Norah Price is a mechanical engineer working a deep-sea drilling station at the bottom of the Mariana Trench. An earthquake collapses the facility and floods the corridors in the first three minutes. The survivors must walk across the ocean floor in pressurized suits to reach an escape pod, and something down there is hunting them. William Eubank treats this as a survival exercise stripped to the studs. The film is about competent people executing a plan while the dark works against them.
Kristen Stewart plays Norah with a shaved head and a clipped, interior focus that anchors every scene. She narrates in a flat near-whisper that frames the whole film as a confession. Vincent Cassel plays Captain Lucien as a weathered authority carrying a private grief that explains his calm. Mamoudou Athie plays Rodrigo Nagenda with a nervous decency that makes him easy to root for. T.J. Miller plays Paul Abel as comic relief who undercuts the tension every time the film tries to build it, and the character never earns the airtime he gets.
Eubank and writers Brian Duffield and Adam Cozad keep the geography deliberately illegible. The cinematography drowns the action in silt and emergency lighting, so the creatures register as shapes and impacts rather than bodies. That choice hides a thin monster design behind murk, and it also robs the set pieces of clarity when clarity is what a chase needs. The sound design does the heavy lifting instead. Hull groans, suit radios, and the crush of pressure on metal supply most of the dread the visuals withhold.

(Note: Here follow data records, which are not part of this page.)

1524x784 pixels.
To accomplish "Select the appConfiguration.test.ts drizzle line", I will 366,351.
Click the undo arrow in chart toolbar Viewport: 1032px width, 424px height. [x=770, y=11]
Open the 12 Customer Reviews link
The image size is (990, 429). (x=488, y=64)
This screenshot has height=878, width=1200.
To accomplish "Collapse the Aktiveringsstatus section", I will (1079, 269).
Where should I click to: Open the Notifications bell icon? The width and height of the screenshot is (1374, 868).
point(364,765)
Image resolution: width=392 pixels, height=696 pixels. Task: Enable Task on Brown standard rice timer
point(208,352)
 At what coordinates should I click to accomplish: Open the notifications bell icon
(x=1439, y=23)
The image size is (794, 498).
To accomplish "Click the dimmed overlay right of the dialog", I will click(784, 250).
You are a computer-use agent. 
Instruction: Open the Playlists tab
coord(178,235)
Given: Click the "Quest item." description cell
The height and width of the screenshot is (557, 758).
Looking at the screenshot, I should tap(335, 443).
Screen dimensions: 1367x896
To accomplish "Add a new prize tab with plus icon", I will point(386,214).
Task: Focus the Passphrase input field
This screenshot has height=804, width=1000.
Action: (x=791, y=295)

The film owes an obvious debt to Alien and never pretends otherwise. It moves fast and wastes no time on backstory, which is both its discipline and its limit. The characters exist to be picked off in sequence, and the script gives them just enough personality to mark the order. Stewart commits to a part that asks for more than the material returns. Underwater is a tight, grim machine that works on the level of pure mechanism and forgets to make you care who survives it.